Alle sofferenze legate al risveglio nella realtà, intanto si aggiungevano quelle per gli strascichi della morfina. Tra i tanti incubi, Lina ne ricorda uno. «Entravo in un bar mezzo spogliata. E le mie figlie non mi guardavano nemmeno. Sono stati costretti anche a legarmi al letto in ospedale: mi agitavo, rischiavo di strapparmi le cannule, gli aghi infilati nelle braccia».

Poi, Fontanellato. «All'arrivo non riuscivo nemmeno a stare seduta: anche qui sono stata aiutata da persone speciali». Il rientro alla normalità un passo alla volta, seguita dalla fisioterapista di fiducia. Intanto, un tampone (negativo) dopo l'altro, il Covid restava sempre più alle spalle. La data della dimissione, Lina la conosceva da tempo. «Ma solo quando ho visto le mie figlie che mi venivano a prendere ci ho creduto».

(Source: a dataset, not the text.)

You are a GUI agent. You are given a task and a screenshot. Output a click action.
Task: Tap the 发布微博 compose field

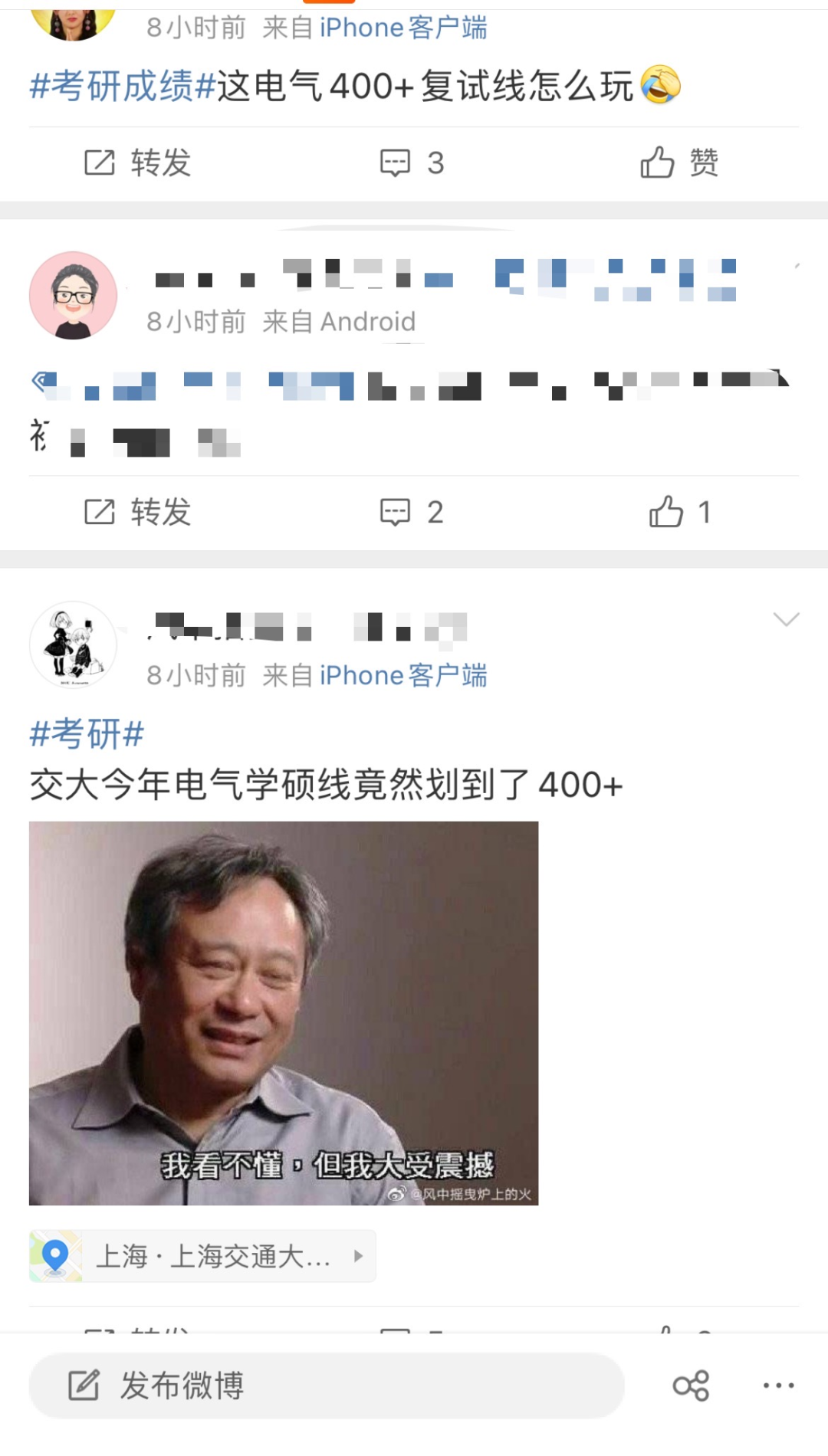point(327,1385)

Vanessa e Valeria si sono presentate con un cabaret di paste per gli ospiti e il personale del centro di riabilitazione e con un mazzo di fiori per la madre. Pettinata dalle amiche Oss, lei è salita su un'auto addobbata a festa da palloncini colorati. Sotto casa, l'aspettavano amici e parenti, cartelli dedicati a chi non si arrende. Oltre la porta, sapeva che avrebbe trovato anche una zuppiera di anolini in brodo: un concentrato di calore familiare. «Ho aperto la portiera dell'auto senza alcuna fretta di scendere. Volevo assaporare fino in fondo quei momenti. Anche solo respirare è bellissimo». L'applauso che ha accompagnato i suoi primi passi, Lina se l'è sentito addosso come un abbraccio. A distanza di sicurezza.